What to do: Set down all the lines below, each one exactly as shown.

Provided material:
══════

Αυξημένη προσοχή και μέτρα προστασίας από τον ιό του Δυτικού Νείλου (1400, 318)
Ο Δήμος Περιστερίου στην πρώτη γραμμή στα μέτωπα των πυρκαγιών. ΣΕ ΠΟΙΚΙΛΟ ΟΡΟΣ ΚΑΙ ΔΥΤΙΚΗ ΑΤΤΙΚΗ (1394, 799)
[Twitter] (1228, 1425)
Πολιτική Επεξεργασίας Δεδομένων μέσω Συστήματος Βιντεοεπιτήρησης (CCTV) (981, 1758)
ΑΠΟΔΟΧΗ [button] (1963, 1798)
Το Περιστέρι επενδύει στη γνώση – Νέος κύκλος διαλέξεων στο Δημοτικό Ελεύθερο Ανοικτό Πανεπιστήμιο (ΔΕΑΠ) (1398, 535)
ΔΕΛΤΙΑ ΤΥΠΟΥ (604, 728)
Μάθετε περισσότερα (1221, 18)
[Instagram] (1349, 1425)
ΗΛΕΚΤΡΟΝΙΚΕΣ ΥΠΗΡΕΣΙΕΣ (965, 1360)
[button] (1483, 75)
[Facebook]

══════

Written response:
Αυξημένη προσοχή και μέτρα προστασίας από τον ιό του Δυτικού Νείλου (1400, 318)
Ο Δήμος Περιστερίου στην πρώτη γραμμή στα μέτωπα των πυρκαγιών. ΣΕ ΠΟΙΚΙΛΟ ΟΡΟΣ ΚΑΙ ΔΥΤΙΚΗ ΑΤΤΙΚΗ (1394, 799)
[Twitter] (1228, 1425)
Πολιτική Επεξεργασίας Δεδομένων μέσω Συστήματος Βιντεοεπιτήρησης (CCTV) (981, 1758)
ΑΠΟΔΟΧΗ [button] (1963, 1798)
Το Περιστέρι επενδύει στη γνώση – Νέος κύκλος διαλέξεων στο Δημοτικό Ελεύθερο Ανοικτό Πανεπιστήμιο (ΔΕΑΠ) (1398, 535)
ΔΕΛΤΙΑ ΤΥΠΟΥ (604, 728)
Μάθετε περισσότερα (1221, 18)
[Instagram] (1349, 1425)
ΗΛΕΚΤΡΟΝΙΚΕΣ ΥΠΗΡΕΣΙΕΣ (965, 1360)
[button] (1483, 75)
[Facebook]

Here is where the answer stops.